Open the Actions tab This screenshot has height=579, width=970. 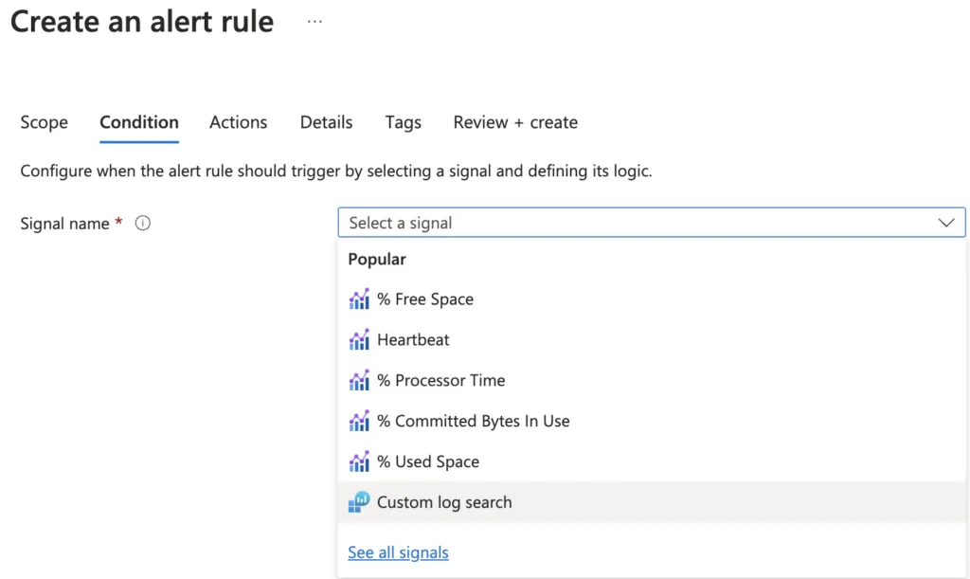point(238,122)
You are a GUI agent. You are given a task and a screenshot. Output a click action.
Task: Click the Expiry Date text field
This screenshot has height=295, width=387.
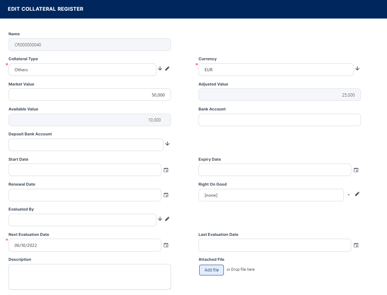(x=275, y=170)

________________________________________

Copy out the listing word for word, starting with the line that contains "You are a GUI" and going on through the end of the listing, with the pictures left out.

SOLUTION:
You are a GUI agent. You are given a task and a screenshot. Output a click action.
Task: Click the Expiry Date text field
This screenshot has height=295, width=387.
(x=275, y=170)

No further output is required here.